Laura Di Muzio souligne le décalage du rugby féminin en France

Laura Di Muzio et son regard sur le rugby féminin français

Consultante lors de la Coupe du monde pour TF1, Laura Di Muzio a partagé sur RMC Sport son point de vue sur l’évolution du rugby féminin en France. En tant que présidente du Stade Villeneuvois (Élite 1) et ancienne internationale, elle reconnaît les progrès réalisés mais souligne le retard par rapport à l’Angleterre, qui a déjà adopté le professionnalisme.

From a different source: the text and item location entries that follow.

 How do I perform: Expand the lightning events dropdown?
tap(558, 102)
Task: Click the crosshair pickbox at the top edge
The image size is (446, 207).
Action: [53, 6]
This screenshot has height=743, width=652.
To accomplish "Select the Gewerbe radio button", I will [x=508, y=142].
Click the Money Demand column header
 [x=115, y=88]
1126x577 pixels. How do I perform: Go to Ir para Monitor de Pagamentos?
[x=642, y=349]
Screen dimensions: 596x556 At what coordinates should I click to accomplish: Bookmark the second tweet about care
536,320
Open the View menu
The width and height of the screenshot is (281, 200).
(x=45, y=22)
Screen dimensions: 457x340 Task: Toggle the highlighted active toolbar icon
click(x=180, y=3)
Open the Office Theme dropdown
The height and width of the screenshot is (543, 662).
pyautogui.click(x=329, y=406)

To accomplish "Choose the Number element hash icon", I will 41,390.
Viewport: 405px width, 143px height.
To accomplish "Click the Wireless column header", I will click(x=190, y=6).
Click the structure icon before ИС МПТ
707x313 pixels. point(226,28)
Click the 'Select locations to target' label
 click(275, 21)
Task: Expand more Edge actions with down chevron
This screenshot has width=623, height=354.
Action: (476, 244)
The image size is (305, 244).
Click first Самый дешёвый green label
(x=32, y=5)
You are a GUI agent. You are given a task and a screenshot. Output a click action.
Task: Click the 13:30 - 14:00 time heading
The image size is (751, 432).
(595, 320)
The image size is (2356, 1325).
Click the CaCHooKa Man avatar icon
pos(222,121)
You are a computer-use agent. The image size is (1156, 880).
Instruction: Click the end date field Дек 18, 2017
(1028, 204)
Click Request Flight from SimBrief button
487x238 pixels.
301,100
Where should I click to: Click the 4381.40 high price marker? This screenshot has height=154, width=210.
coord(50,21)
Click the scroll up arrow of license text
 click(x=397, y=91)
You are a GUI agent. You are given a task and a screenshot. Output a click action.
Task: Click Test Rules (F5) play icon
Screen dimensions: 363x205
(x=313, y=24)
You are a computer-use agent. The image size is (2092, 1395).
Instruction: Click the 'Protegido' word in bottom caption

Une pionnière du rugby féminin

Laura Di Muzio, ancienne joueuse internationale, s’est toujours investie dans l’essor du rugby féminin. En tant que dirigeante du Stade Villeneuvois, elle cherche à rivaliser avec les grands clubs tout en améliorant les conditions des joueuses de haut niveau, qui sont majoritairement amateures, sauf pour les internationales du XV de France.

Initiatives pour le développement

Il y a deux ans, Laura Di Muzio a introduit des contrats à durée déterminée pour certaines de ses joueuses, une première en France. Bien qu’elle considère cette initiative comme précaire, elle continue d’œuvrer pour le développement du rugby féminin, en partageant ses observations sur RMC Sport.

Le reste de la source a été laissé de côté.